Rio de Janeiro - Não é difícil localizá-lo. Na verdade, ele é mais fácil de ser olhado do que a própria lagoa. É visto até pelos povos estranhos que moram em outros lugares.
É o senhor não apenas da lagoa, mas de todo o Rio.
Não chega a ser objeto de culto, não pertence a nenhuma religião específica, embora tenha o visual e o nome do fundador de uma delas.
Sua carne é de cimento rude revestido de pequenas escamas, como as naves espaciais. Gigante de muitos metros de altura, com os braços abertos, não lembra uma cruz, lembra um abraço.

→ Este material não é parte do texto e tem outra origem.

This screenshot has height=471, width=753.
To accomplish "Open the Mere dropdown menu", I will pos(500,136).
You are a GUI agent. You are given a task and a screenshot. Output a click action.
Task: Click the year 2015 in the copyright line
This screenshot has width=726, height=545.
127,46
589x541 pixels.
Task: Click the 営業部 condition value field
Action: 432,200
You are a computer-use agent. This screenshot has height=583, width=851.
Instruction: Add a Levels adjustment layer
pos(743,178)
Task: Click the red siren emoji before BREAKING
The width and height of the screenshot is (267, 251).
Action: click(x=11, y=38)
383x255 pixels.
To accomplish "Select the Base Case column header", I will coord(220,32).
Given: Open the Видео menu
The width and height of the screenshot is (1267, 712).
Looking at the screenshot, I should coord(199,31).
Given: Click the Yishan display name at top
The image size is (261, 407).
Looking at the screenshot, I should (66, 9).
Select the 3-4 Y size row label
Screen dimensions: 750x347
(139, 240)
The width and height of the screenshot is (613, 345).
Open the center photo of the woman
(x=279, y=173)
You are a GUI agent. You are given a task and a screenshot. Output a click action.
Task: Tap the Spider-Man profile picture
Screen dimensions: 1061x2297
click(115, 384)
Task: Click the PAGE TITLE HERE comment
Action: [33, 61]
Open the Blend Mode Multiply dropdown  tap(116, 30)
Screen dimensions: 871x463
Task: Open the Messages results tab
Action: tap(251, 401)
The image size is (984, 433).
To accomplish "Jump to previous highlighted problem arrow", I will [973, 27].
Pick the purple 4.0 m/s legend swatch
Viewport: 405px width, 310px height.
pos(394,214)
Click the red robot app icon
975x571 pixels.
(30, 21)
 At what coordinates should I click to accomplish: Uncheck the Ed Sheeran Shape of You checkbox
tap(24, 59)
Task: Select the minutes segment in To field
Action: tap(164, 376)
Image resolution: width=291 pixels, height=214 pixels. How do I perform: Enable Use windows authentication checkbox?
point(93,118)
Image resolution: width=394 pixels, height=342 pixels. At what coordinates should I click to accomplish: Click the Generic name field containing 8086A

Tem fama de ser a maior estátua do mundo -e talvez o seja. Mas de tal maneira se integrou ao pedestal -um penhasco negro e formidável- que o conjunto é, de longe, o maior monumento criado pelo homem.
O carioca se habituou a ele e ele se habituou ao carioca. Incorporou-se à sua história e a seu anedotário. Judeus, ateus, comunistas, budistas -se os há por aqui-, todos concordam que ele é a cara do Rio.
É o primeiro a enfrentar os nossos temporais, o primeiro a ouvir os tamborins dos nossos morros na véspera do Carnaval, o primeiro a contemplar nossas enchentes e misérias, o primeiro a amanhecer em seu posto de trabalho para -como muitos outros cariocas- gastar o dia bestando, que a cidade é bela demais para se perder tempo com outras coisas.
Se for do nosso destino ser um dia destruídos por uma catástrofe, natural ou provocada, ele será a primeira vítima, o primeiro a morrer, com os seus imensos braços tentando proteger ou abraçar a todos nós.
É na lagoa que ele se reflete durante o dia e, fosforescente como uma sereia iluminada, passeia nas águas escurecidas pela noite.
Referência maior da cidade, é referência particular da lagoa. Todos o sabem ali, sempre o mesmo, oferecendo-se como símbolo, altar doméstico, âncora às avessas jogada contra o céu.